▶ Exercise description
Below are the records; give again exactly the line with "The height and width of the screenshot is (765, 1568).", the line with "Given: Open WAN-Konfiguration in the sidebar", and each line that lies between them, and nothing besides.

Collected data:

▬▬▬▬▬▬

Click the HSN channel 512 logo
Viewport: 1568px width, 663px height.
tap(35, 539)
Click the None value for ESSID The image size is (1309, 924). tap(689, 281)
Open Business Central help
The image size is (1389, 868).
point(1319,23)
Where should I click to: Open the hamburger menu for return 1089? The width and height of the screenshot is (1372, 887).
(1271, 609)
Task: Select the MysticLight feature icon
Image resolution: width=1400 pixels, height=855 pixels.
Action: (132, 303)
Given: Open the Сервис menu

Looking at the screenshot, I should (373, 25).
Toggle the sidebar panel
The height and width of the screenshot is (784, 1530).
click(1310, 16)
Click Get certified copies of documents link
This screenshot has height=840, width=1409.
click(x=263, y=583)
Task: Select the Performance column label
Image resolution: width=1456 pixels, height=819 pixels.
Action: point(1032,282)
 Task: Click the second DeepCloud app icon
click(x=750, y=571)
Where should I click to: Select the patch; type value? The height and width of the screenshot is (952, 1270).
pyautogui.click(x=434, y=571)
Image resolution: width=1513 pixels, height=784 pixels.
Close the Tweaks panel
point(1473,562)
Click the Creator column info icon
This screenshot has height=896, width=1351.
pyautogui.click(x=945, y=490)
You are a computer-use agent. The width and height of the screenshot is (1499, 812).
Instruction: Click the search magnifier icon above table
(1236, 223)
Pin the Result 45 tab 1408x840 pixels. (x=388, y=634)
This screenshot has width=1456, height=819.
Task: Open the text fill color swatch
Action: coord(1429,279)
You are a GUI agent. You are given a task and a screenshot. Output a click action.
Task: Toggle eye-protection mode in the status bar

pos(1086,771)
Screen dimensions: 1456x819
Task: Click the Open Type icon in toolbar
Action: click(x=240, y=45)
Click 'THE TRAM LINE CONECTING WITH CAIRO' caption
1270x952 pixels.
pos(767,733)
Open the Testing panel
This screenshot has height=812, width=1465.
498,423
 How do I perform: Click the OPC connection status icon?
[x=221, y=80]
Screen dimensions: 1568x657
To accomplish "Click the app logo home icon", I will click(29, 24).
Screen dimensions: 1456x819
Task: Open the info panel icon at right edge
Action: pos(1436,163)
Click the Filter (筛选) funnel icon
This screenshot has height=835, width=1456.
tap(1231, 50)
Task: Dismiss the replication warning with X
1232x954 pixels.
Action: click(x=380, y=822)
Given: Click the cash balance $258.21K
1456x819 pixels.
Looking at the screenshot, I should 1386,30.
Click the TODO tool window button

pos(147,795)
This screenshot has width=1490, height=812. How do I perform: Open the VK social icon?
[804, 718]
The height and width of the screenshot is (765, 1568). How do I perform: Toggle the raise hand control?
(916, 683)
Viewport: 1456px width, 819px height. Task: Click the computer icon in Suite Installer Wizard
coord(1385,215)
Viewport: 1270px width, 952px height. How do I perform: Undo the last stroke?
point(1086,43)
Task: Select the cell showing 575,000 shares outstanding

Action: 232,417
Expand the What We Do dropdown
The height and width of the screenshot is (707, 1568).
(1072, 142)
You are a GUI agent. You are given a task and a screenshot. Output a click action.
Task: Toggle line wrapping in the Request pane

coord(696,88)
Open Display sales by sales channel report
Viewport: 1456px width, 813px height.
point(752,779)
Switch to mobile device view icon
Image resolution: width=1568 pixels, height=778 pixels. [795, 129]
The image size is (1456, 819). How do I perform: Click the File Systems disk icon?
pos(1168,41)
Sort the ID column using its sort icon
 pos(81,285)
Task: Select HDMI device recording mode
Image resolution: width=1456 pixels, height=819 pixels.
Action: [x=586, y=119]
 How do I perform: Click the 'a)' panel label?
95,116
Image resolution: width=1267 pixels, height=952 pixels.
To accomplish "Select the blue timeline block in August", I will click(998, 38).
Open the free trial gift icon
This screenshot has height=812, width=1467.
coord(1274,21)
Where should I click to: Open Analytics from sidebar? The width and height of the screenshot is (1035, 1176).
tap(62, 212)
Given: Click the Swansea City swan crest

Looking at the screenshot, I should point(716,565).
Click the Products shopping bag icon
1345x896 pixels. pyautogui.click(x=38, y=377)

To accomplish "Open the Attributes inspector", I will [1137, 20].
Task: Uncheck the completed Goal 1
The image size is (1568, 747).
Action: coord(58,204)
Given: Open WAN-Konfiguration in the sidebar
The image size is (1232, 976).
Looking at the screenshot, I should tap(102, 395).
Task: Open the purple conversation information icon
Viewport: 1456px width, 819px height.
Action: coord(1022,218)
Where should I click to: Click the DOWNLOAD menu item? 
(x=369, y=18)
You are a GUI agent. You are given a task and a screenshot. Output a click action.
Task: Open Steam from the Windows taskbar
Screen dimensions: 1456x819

▬▬▬▬▬▬

▶ The answer
The height and width of the screenshot is (765, 1568). How do I perform: Toggle the raise hand control?
(916, 683)
Viewport: 1456px width, 819px height. Task: Click the computer icon in Suite Installer Wizard
coord(1385,215)
Viewport: 1270px width, 952px height. How do I perform: Undo the last stroke?
point(1086,43)
Task: Select the cell showing 575,000 shares outstanding

Action: 232,417
Expand the What We Do dropdown
The height and width of the screenshot is (707, 1568).
(1072, 142)
You are a GUI agent. You are given a task and a screenshot. Output a click action.
Task: Toggle line wrapping in the Request pane

coord(696,88)
Open Display sales by sales channel report
Viewport: 1456px width, 813px height.
point(752,779)
Switch to mobile device view icon
Image resolution: width=1568 pixels, height=778 pixels. [795, 129]
The image size is (1456, 819). How do I perform: Click the File Systems disk icon?
pos(1168,41)
Sort the ID column using its sort icon
 pos(81,285)
Task: Select HDMI device recording mode
Image resolution: width=1456 pixels, height=819 pixels.
Action: [x=586, y=119]
 How do I perform: Click the 'a)' panel label?
95,116
Image resolution: width=1267 pixels, height=952 pixels.
To accomplish "Select the blue timeline block in August", I will click(998, 38).
Open the free trial gift icon
This screenshot has height=812, width=1467.
coord(1274,21)
Where should I click to: Open Analytics from sidebar? The width and height of the screenshot is (1035, 1176).
tap(62, 212)
Given: Click the Swansea City swan crest

Looking at the screenshot, I should point(716,565).
Click the Products shopping bag icon
1345x896 pixels. pyautogui.click(x=38, y=377)

To accomplish "Open the Attributes inspector", I will [1137, 20].
Task: Uncheck the completed Goal 1
The image size is (1568, 747).
Action: coord(58,204)
Given: Open WAN-Konfiguration in the sidebar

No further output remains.